[Start of Extracted text]

Maximise team productivity with 7 innovative email hacks

Email is a tool like any other — it is innately neither good nor bad

First published on
Mar 17, 2020

With home-working set to grow exponentially in the coming months, many of us are facing a situation in which email will dominate our work lives even more than it does today.

The unpopularity of email — and the levels of emotional overwhelm associated with it — are well documented. One solution is to try and migrate away from it altogether. But instead of replacing email, for many workers chat services such as Slack and WhatsApp simply end up as an additional communication channel. Cue a situation where supposedly labour-saving technologies actually create labour of the lowest value kind — the assimilation of to-do lists from multiple platforms.

Email is a tool like any other: it is neither innately good nor bad. And the desire to reduce or manage email does not need to become a binary world in which we either surrender ourselves to our inboxes or do away with them altogether.

Here are seven lesser-known email management strategies that will help lighten the load. And if any of this sounds obvious, experience suggests otherwise. In my practice, many highly capable client organisations are struggling to help their employees feel like part of one team when based remotely or working from home — and it often transpires that email misuse is part of the reason why.

1. Tackle your conflict avoidance issues

An ability to resolve conflict quickly and for the greater good is a principal indicator of a responsive and resilient culture. Conversely, misunderstanding conflict as fundamentally unhealthy — and therefore a state to be avoided — is a primary cause of stress and inefficiency in almost all businesses.

[End of Extracted text]
[Start of Information supplied]

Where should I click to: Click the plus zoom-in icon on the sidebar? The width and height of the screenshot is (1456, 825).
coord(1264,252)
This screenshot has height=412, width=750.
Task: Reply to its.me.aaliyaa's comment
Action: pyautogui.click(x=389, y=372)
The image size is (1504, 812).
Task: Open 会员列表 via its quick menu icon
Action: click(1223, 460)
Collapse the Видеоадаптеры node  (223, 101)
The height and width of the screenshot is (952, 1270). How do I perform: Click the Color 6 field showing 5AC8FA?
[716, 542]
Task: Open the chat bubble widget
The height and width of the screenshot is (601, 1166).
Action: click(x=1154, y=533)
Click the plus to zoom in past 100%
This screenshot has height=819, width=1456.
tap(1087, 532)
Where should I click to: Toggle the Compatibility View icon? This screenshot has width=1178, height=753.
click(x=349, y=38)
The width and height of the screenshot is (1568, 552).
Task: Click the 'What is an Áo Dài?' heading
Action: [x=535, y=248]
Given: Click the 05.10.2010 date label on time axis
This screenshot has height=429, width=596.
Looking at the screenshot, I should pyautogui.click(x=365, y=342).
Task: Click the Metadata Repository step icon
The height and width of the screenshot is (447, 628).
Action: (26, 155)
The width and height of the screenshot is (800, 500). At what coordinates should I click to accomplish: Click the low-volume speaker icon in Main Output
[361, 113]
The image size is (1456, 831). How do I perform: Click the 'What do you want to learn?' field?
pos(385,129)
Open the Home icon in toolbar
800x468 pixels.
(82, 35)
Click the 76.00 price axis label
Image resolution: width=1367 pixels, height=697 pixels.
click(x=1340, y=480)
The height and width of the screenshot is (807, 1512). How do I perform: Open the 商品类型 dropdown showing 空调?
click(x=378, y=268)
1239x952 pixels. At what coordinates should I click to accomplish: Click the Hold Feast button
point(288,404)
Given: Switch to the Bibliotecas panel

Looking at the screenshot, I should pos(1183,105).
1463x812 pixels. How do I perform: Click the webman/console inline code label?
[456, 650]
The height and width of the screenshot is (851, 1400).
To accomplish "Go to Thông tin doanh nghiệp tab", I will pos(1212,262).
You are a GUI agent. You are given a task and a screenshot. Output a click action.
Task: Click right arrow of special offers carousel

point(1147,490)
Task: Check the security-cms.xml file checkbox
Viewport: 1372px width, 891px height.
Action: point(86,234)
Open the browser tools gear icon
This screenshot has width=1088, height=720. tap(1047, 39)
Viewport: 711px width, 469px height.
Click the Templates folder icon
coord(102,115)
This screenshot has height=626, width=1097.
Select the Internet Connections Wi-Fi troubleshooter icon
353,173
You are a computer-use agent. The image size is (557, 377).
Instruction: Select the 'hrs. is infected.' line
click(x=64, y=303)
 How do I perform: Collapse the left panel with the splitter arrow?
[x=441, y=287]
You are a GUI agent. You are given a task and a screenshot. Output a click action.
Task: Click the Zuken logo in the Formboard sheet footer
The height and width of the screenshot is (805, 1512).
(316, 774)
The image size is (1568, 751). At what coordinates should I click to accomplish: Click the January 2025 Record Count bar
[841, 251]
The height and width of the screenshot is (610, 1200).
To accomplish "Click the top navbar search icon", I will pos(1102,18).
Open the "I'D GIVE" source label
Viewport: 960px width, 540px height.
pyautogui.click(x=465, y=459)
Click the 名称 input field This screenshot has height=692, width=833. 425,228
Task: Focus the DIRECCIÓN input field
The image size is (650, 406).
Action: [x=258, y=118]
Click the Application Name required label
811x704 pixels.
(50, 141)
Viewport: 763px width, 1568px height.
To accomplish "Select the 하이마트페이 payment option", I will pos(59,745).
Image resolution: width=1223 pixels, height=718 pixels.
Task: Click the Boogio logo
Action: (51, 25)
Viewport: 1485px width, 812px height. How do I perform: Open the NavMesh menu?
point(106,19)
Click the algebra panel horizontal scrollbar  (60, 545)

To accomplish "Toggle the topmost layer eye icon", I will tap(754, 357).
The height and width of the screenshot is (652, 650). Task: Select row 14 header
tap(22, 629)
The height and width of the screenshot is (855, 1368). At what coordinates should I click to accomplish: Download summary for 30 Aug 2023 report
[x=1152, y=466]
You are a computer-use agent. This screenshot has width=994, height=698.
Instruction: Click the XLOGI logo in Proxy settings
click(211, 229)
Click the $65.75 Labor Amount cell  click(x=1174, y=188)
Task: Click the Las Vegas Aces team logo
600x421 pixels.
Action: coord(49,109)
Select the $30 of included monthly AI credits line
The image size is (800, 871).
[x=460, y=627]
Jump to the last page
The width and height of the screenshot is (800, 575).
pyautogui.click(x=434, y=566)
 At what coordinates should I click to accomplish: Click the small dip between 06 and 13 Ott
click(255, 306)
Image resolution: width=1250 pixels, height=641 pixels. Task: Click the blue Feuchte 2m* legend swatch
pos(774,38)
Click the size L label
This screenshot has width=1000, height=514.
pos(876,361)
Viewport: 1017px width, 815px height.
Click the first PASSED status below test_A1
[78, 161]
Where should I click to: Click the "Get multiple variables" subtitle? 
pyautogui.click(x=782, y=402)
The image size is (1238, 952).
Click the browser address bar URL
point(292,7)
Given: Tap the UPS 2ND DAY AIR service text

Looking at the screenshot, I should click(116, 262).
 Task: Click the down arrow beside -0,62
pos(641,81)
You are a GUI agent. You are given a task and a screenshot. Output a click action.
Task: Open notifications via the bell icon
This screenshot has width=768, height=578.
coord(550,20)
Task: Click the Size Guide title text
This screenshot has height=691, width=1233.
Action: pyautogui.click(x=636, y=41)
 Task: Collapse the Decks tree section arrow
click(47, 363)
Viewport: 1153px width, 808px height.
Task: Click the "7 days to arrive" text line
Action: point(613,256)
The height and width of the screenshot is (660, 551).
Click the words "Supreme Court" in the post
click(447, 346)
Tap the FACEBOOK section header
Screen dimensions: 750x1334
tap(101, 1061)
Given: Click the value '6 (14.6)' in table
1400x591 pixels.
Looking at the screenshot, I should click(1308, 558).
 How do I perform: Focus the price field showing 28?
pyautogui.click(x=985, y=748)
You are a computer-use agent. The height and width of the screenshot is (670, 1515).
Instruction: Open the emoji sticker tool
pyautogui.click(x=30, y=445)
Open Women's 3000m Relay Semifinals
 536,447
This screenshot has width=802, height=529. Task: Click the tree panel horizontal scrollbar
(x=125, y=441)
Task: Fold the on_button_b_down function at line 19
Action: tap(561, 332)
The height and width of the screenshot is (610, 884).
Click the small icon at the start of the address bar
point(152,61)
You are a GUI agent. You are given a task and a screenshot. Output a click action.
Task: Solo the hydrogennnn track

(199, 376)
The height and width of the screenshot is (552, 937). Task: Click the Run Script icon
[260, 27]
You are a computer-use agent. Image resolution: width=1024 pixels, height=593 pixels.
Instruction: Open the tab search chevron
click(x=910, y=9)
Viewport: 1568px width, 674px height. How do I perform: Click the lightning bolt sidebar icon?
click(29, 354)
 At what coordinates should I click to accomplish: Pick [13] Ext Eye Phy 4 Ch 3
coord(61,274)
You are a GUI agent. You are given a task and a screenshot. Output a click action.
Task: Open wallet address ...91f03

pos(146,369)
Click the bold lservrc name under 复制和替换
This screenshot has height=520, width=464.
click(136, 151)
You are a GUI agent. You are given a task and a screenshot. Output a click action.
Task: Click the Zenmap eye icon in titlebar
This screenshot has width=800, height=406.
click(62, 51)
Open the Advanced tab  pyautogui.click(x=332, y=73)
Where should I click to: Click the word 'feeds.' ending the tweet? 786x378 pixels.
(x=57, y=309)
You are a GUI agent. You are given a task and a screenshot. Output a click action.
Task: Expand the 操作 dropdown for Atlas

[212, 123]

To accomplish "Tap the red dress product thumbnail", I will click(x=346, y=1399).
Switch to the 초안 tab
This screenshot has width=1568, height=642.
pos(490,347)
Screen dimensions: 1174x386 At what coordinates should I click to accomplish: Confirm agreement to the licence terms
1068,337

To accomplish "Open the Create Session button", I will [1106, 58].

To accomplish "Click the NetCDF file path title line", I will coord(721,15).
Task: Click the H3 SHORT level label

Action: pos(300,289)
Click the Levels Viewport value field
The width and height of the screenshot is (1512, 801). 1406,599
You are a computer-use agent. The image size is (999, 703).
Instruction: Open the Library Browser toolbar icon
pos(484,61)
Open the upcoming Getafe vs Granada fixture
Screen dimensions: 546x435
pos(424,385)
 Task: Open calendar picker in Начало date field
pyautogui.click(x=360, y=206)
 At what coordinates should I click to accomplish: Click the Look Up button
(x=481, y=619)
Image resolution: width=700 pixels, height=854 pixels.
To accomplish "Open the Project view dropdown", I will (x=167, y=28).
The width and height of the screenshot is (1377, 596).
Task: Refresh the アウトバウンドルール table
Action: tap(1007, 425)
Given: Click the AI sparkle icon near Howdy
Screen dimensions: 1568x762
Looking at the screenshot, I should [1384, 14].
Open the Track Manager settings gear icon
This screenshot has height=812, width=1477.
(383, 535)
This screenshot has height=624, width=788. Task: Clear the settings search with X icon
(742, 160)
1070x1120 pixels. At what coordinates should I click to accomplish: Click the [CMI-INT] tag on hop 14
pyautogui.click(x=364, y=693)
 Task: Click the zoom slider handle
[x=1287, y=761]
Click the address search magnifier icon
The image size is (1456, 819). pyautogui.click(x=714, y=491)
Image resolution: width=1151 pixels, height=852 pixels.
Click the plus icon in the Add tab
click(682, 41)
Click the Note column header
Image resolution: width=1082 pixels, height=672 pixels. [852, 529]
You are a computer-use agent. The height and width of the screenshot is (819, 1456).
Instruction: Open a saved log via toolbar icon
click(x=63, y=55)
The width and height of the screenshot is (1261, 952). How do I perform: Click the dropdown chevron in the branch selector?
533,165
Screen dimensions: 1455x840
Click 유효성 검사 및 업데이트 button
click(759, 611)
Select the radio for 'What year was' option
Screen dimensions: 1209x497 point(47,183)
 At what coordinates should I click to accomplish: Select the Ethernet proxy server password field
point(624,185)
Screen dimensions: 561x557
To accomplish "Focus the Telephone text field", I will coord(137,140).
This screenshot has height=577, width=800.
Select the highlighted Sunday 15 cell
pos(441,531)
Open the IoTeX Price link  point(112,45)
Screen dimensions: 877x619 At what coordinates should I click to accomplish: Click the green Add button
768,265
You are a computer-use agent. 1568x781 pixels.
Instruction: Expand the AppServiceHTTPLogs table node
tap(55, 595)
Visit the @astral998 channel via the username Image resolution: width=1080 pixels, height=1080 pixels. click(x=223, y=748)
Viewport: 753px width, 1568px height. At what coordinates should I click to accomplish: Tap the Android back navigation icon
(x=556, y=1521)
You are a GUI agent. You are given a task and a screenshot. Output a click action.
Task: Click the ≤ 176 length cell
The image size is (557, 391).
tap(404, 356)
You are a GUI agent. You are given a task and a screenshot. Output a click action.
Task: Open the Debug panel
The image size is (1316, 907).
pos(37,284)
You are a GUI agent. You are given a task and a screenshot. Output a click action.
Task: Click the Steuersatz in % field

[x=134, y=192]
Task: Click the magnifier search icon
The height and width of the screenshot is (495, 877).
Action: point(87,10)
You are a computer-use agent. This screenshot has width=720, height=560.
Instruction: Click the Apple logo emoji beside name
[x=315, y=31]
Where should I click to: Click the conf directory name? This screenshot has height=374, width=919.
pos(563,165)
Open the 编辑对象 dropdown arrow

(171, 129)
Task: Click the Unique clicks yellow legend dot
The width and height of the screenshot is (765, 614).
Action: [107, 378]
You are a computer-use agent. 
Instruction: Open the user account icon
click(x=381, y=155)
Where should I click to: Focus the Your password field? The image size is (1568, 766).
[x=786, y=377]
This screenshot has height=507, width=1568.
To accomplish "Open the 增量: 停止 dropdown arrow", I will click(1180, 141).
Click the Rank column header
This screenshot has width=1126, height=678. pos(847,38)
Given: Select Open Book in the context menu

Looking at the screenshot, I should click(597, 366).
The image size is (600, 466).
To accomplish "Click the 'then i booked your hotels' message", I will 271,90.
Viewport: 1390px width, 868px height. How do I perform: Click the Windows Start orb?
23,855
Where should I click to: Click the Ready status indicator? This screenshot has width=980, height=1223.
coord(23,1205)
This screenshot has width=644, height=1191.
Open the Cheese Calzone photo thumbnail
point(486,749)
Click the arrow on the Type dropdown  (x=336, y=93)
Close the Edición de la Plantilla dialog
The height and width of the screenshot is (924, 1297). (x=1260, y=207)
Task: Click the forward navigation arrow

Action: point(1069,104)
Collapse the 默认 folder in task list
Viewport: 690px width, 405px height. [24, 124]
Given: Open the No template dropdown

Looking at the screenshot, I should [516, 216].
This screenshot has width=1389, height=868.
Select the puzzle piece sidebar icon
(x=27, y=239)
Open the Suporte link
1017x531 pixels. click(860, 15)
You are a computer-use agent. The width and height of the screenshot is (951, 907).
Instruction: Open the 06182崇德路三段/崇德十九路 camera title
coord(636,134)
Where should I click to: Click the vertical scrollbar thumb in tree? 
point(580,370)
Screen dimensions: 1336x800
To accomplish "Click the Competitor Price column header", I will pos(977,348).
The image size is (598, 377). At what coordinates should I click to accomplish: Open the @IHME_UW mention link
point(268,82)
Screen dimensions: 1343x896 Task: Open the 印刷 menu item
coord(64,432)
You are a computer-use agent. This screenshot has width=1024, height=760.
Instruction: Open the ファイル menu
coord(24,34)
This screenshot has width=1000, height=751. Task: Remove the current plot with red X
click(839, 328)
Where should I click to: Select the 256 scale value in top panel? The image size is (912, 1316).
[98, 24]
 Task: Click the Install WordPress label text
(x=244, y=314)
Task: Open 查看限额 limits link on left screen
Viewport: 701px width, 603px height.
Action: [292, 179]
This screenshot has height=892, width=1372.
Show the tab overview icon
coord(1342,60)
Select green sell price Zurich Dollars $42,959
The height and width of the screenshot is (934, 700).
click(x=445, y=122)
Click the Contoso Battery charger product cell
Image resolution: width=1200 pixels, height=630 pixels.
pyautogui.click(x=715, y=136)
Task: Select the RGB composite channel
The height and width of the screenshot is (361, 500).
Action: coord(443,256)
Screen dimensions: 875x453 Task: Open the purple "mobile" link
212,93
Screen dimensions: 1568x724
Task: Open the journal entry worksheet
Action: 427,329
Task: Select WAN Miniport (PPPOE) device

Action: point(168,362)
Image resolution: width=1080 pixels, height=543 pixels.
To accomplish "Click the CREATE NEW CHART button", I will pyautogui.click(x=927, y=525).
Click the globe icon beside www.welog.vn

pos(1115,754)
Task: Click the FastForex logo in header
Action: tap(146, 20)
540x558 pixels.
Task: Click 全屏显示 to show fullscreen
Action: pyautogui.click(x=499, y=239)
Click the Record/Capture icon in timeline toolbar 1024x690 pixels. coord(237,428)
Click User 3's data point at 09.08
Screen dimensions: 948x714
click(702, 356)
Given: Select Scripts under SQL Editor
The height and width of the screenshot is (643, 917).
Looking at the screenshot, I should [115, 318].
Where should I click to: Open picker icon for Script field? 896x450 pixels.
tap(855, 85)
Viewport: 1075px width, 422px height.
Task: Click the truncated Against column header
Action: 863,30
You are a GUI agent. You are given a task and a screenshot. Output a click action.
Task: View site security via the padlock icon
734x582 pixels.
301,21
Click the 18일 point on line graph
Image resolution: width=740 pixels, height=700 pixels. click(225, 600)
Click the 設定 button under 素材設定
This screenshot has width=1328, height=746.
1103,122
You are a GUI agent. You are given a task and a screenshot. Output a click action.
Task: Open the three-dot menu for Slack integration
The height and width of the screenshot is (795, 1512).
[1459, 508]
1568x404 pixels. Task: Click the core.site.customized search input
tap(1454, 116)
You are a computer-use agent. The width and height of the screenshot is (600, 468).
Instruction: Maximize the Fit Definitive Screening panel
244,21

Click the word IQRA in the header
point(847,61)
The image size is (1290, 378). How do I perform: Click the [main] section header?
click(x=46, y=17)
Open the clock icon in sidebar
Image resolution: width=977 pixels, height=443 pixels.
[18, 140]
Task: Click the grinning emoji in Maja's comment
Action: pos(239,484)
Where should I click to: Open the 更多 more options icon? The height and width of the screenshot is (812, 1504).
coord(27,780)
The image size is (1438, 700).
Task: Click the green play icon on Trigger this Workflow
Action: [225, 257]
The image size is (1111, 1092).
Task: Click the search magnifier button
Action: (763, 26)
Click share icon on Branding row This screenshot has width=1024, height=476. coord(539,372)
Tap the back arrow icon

[End of Information supplied]

-- Task goal --
Please go on with the article on email hacks for team productivity, picking up right after its last sentence.

-- Output below --
Suffering from overload? Emotions rather than emails might be your real problem. A significant swathe of inbox activity amounts to little more than poor conflict management. Many of us, it seems, would rather hide behind our screens than have a direct, uncomfortable conversation with another human being.

The solution? Forget tackling email, and instead address your poor conflict management head on. (Hire external support to assist with this if necessary.) Few people enjoy saying challenging things to others but, if you can get uncomfortable and embrace direct communication as a practice, you might see your time writing and responding to emails drop off a cliff.

2. Switch to voice notes

Misunderstandings about content or the implied tone of emails are another common source of inefficiency. The unfortunate reality is that many of us are not sufficiently capable communicators to guard against this — meaning that our emails sometimes create a far greater emotional wake than we intend.

The solution? The human voice is richer, more nuanced and more capable of communicating lots of information quickly than even the best email “auteur.” Voice notes are an underused method of passing on information — and they can be recorded and transmitted in minutes. Embrace them and watch tonal misunderstandings vanish.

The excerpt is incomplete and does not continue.